* **Task requirements**:
(a) Using the Berkeley crime data text, decide whether each statement agrees with it: (i) the data comes courtesy of the Berkeley Police department; (ii) Heatmaps accept Tables directly; (iii) a larger zoom_start value shows the map from farther away. Answer yes or no for each and quote the words of the text that decide it.
(b) Reproduce word for word the stretch of the Berkeley crime data text from "Plot a map of" through "the map is.".

* **Provided passage**:
ImportError: cannot import name 'deep_copy'

---

## The Data <a id='data'></a>
---

Today we'll be working with data on Berkeley crime calls, courtesy of the Berkeley Police department. Take a look at the metadata [here.](https://data.cityofberkeley.info/Public-Safety/Berkeley-PD-Calls-for-Service/k2nh-s5h5)

Note: this data set has already undergone a fair amount of cleaning to format it for our purposes (e.g. extracting the longitude and latitude, removing null values, and dropping irrelevant columns). You can see the original data at the source website.

Then, run the cell below to load the data into a Table.  

### need to get out of Tables and into Pandas syntax

In [None]:
calls = pd.read_csv('data/berkeley_crime_0218.csv', index_col=0)
calls.head(5)

When working with any new data set, it's a good idea to get to know it first. Use the following cell and the information on cityofberkeley.org to answer some basic questions:
- What information does this table contain? What are the different columns?
- How large is the data set? 
- What kinds of questions could we answer using this data set?

In [None]:
# what are dimensions of dataframe
print('shape of dataframe as rows, columns is ',calls.shape)
# what are the columns
print('variables: ', calls.columns)

## Heatmap <a id='data'></a>

Let's see if we can figure out what heatmap does and why it is useful.But first, we're going to quickly review how to use folium.Map. Again, you should consult the [python visualizer](https://python-visualization.github.io/folium/quickstart.html) for a refresher in case you forget how folium works!

Plot a map of the United States again using folium.Map.

<b>Reminder</b>: It is in the order of lat, log and the larger the zoom_start is the closer the map is.

In [None]:
# First, we create a folium Map
example_map1 = folium.Map([39.83, -98.59], zoom_start=6, tiles='Stamen Toner')
example_map1

### Key Note <br> _(we need to de- Table this part as well)_

Heatmaps do not take Tables so you will need to provide a list of lat, lons, i.e. a list of lists. 

Imagine that it looks something like this: `[[lat, lon],[lat, lon],[lat, lon],[lat, lon],[lat, lon]]`. This means if you were given a Table, there are a few steps you'd have to take.

1. Make sure the lat and lon are floats.
2. Filter the Table for the correct rows and columns.

What is something else you believe you'll need to check for to make sure that Heatmap will work?

* **Given material**:
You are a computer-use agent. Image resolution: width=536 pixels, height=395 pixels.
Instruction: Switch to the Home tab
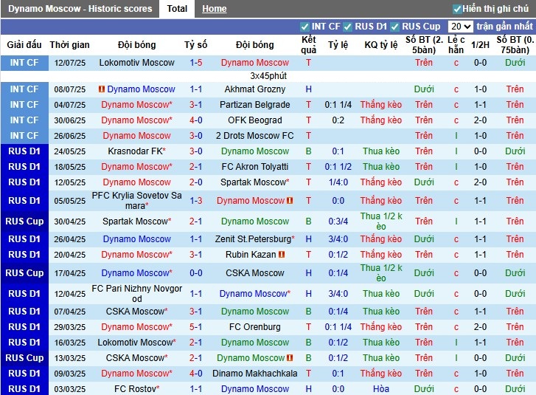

* **Correct answers**:
(a)
(i) Yes: "courtesy of the Berkeley Police department"
(ii) No: "Heatmaps do not take Tables so you will need to provide a list of lat, lons"
(iii) No: "the larger the zoom_start is the closer the map is"

(b)
Plot a map of the United States again using folium.Map.

<b>Reminder</b>: It is in the order of lat, log and the larger the zoom_start is the closer the map is.